Your goal:
Please work out how many lines include the word "computer" in the entries, and reply with only the count.

*** Entries shown ***

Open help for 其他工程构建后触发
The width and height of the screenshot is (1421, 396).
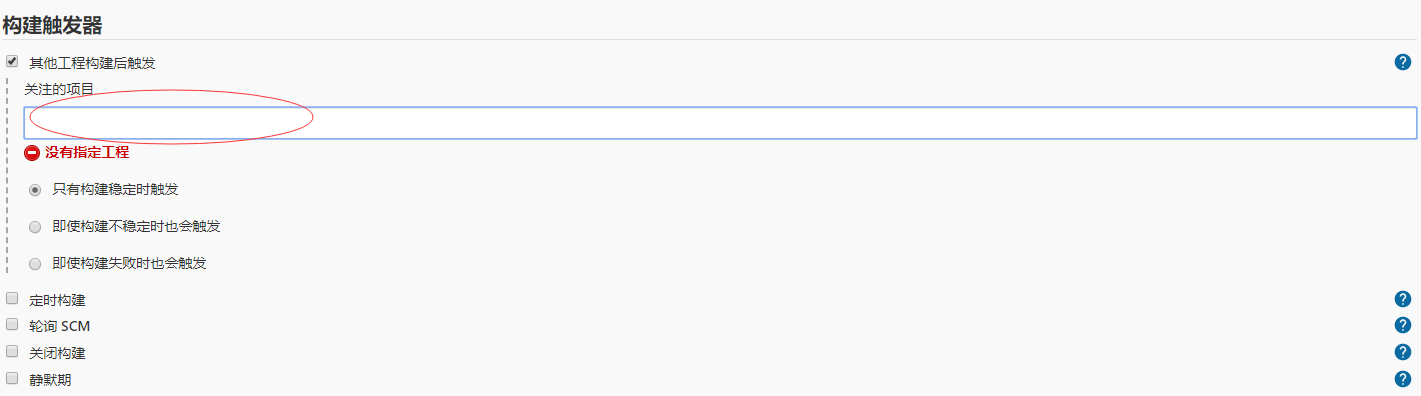[x=1402, y=62]
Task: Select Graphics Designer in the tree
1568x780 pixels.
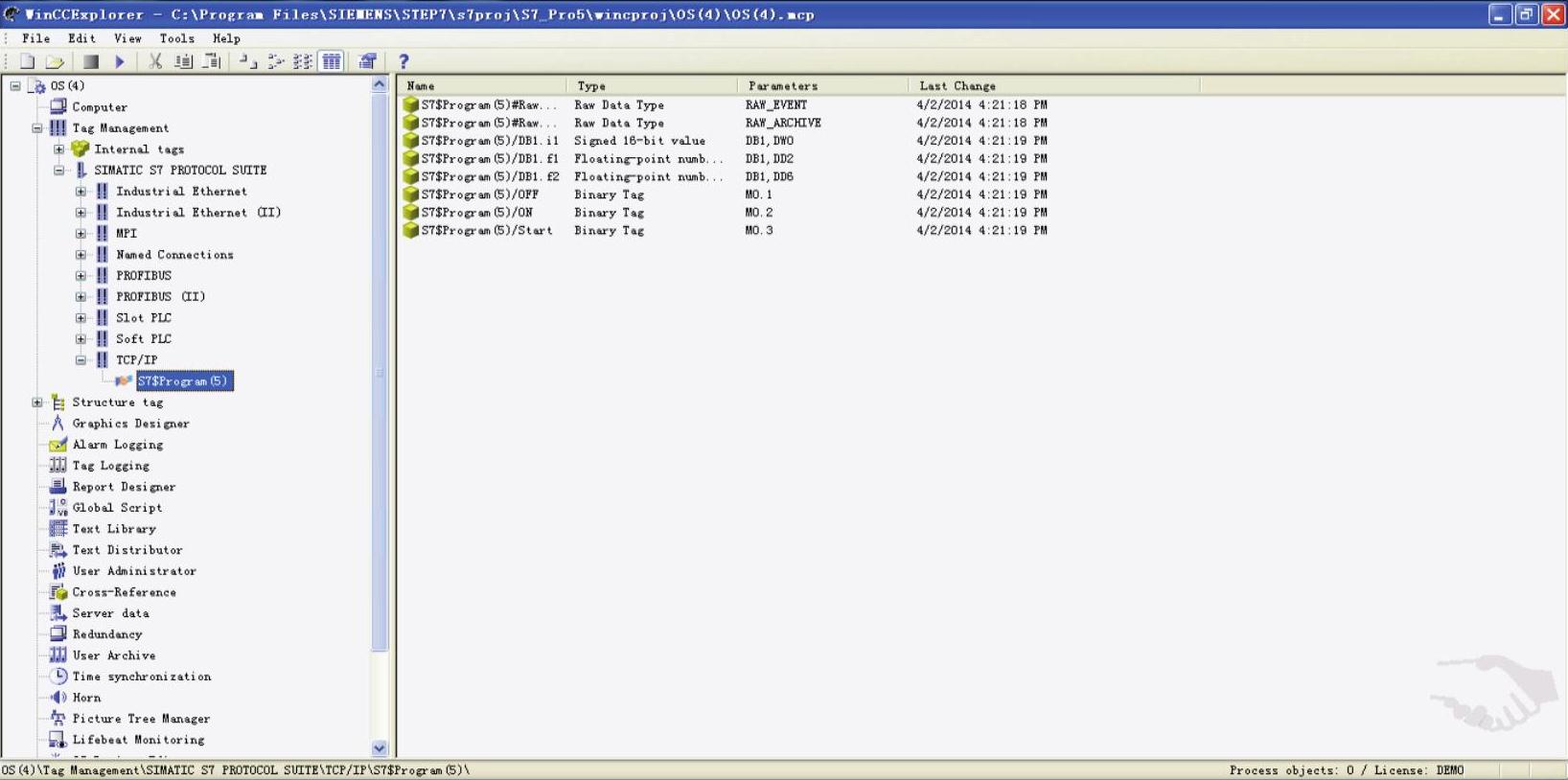Action: click(x=130, y=424)
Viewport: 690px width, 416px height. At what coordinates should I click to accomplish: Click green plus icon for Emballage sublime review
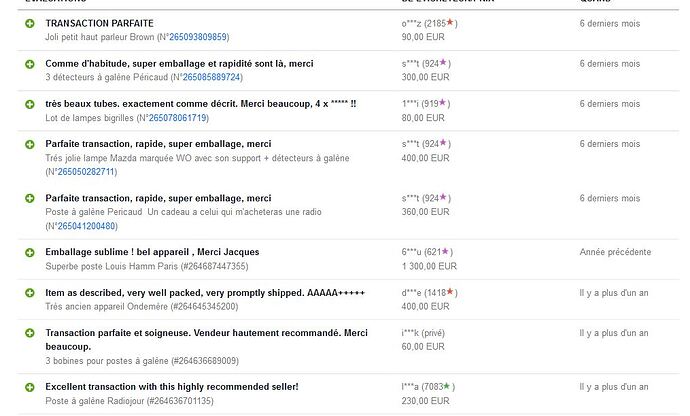click(x=30, y=253)
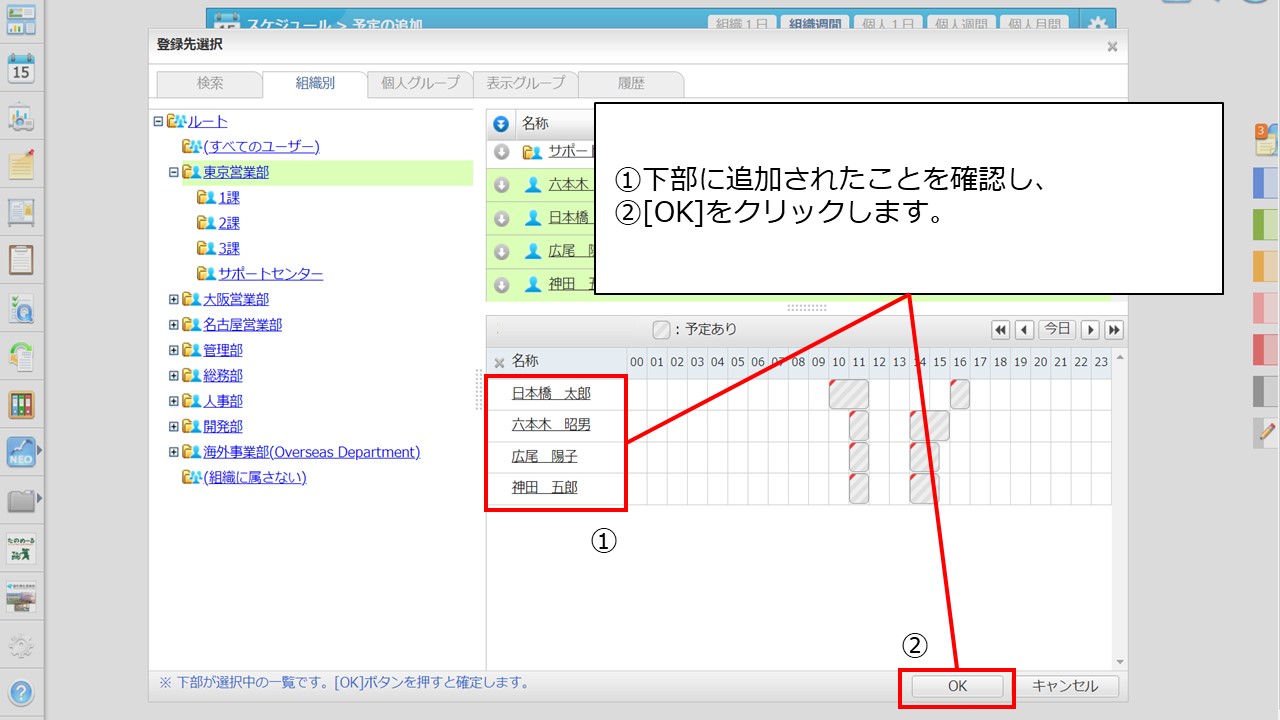
Task: Switch to the 検索 tab
Action: click(210, 84)
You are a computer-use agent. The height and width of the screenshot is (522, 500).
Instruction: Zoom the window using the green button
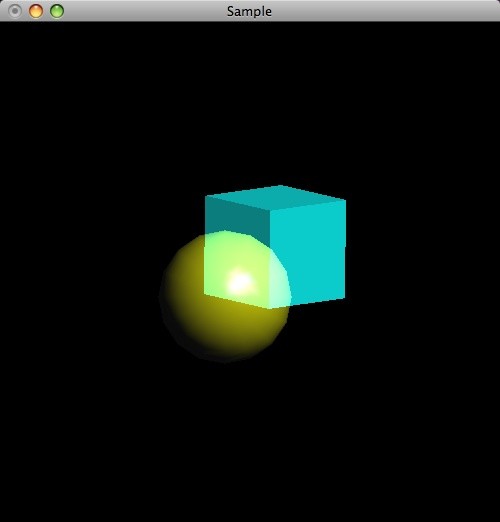click(57, 11)
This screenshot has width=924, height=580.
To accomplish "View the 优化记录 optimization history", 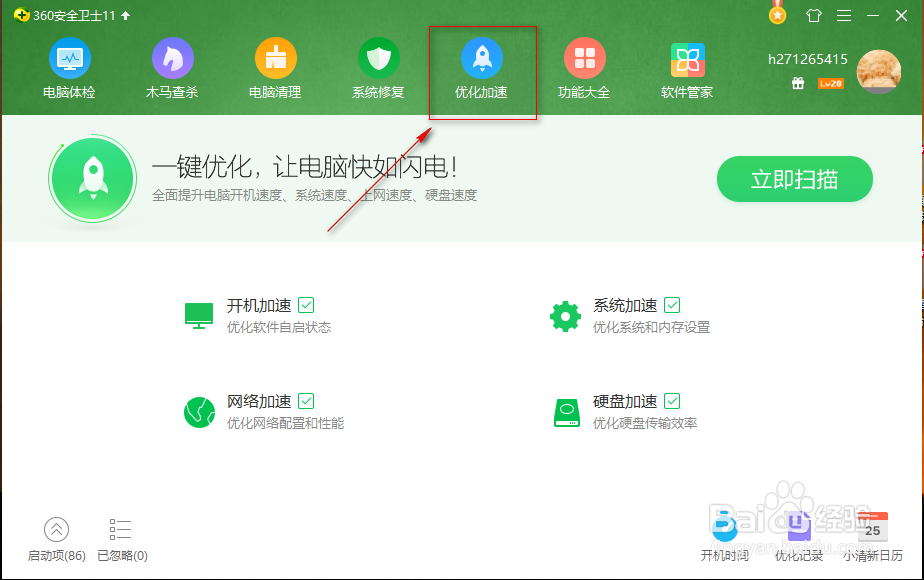I will [799, 537].
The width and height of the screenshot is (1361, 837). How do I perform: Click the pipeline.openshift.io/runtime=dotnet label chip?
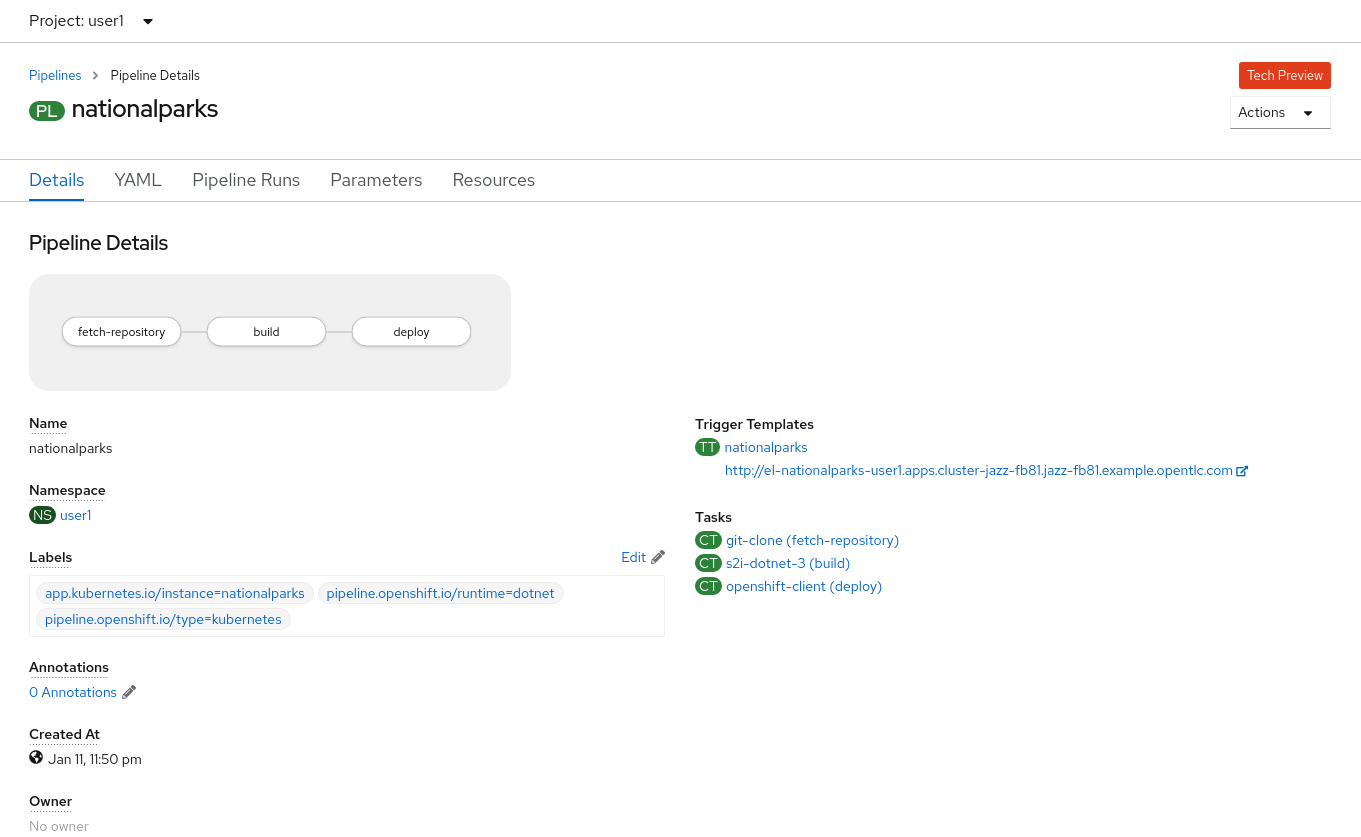point(440,593)
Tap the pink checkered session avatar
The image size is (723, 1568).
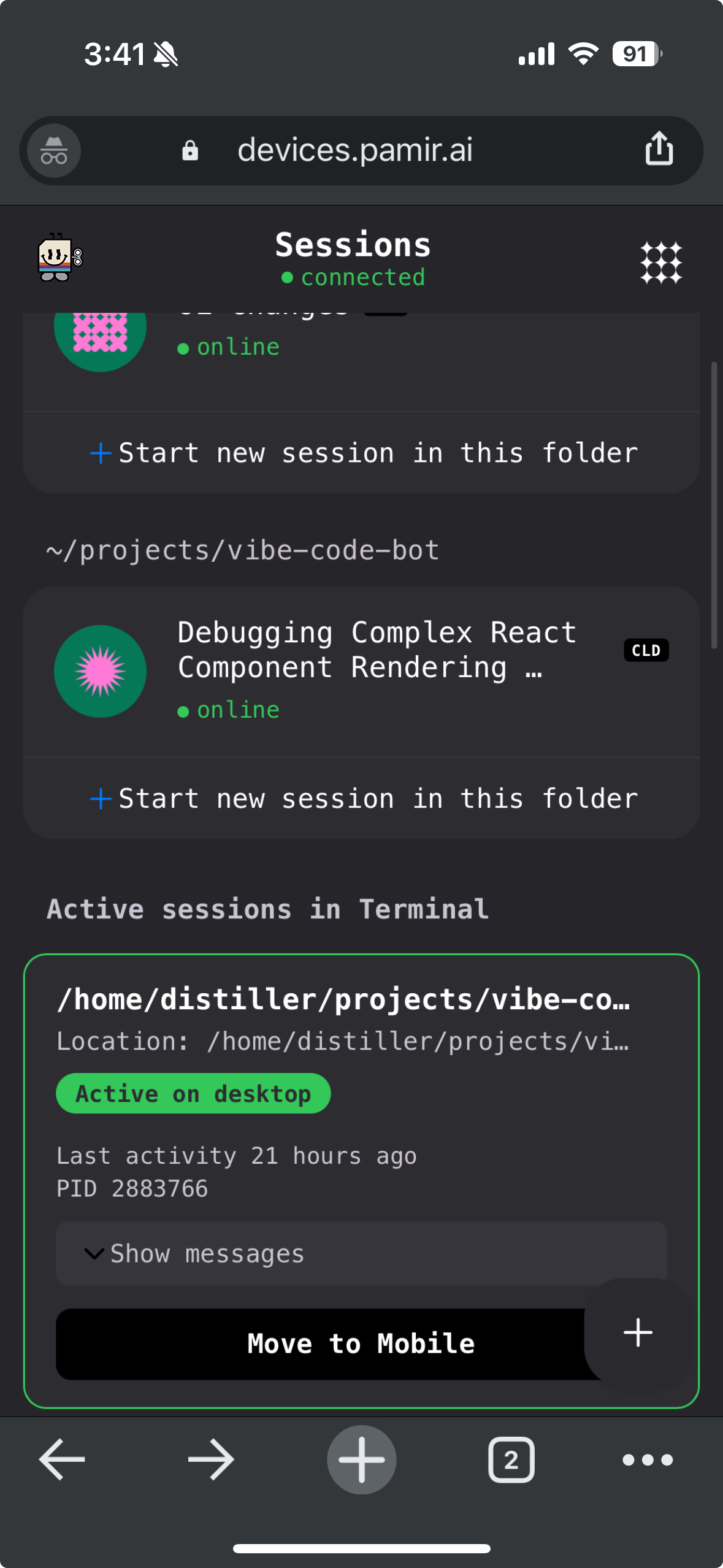coord(100,334)
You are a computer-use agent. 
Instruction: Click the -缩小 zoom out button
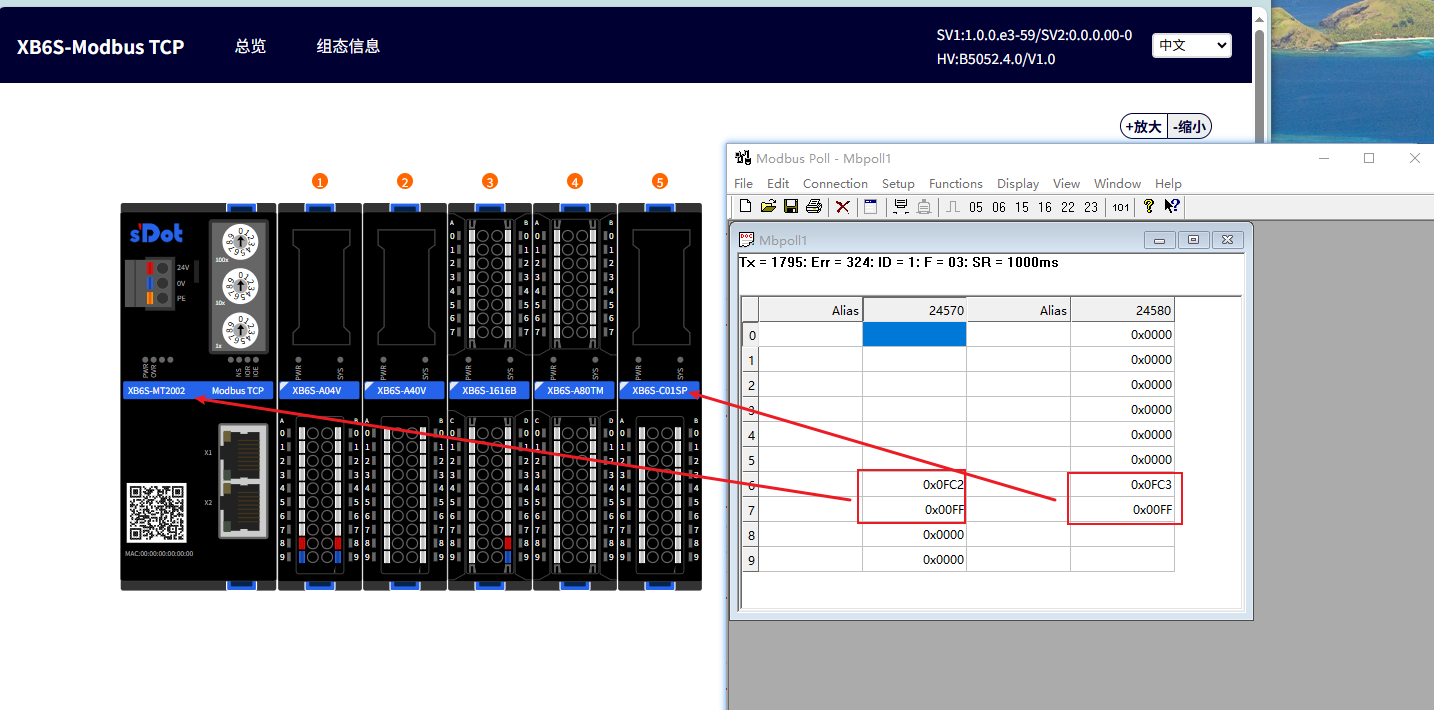tap(1189, 126)
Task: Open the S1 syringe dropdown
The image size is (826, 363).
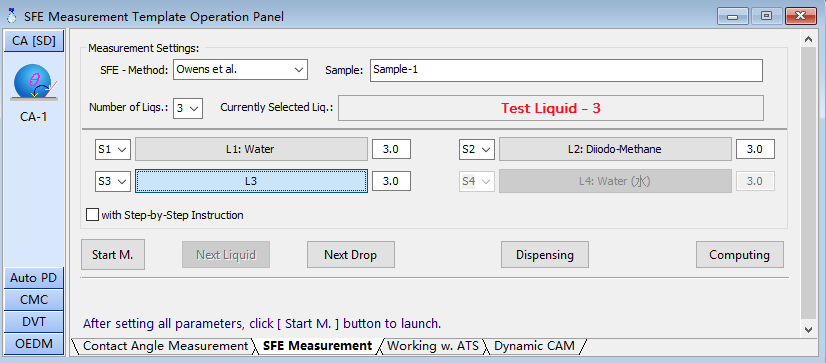Action: tap(113, 150)
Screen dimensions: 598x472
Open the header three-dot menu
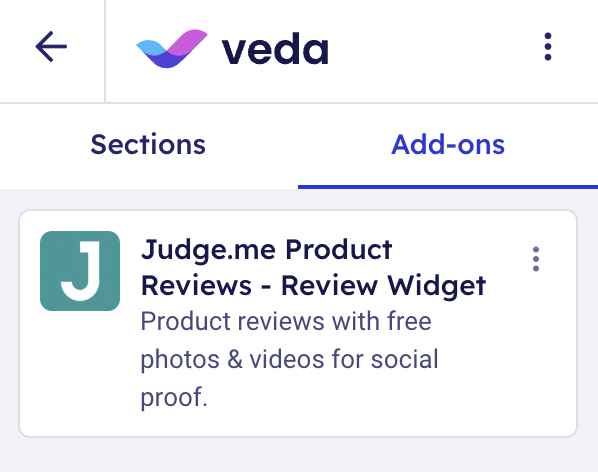click(548, 47)

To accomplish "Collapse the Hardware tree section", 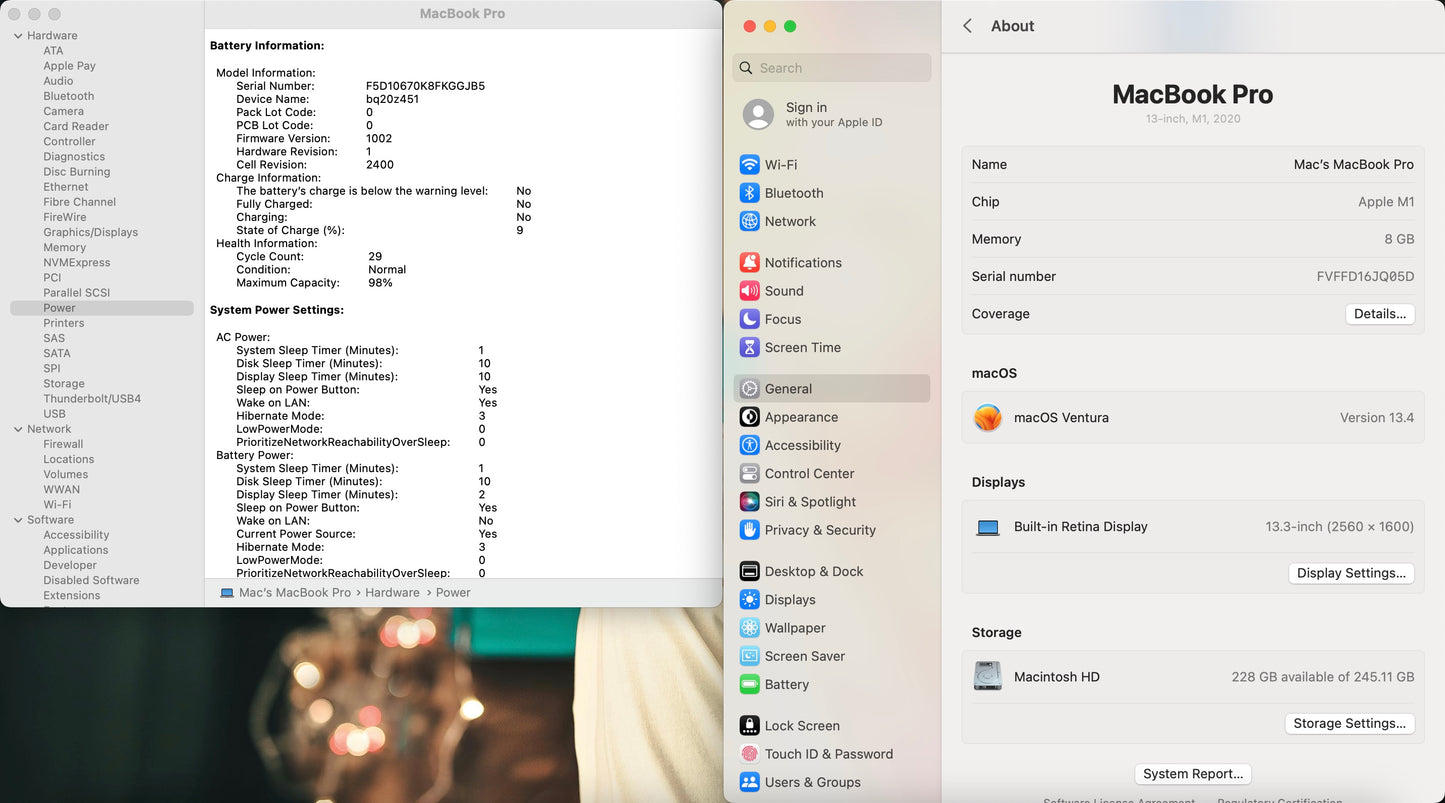I will [x=18, y=36].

*** End of Entries shown ***

Exercise solution:
2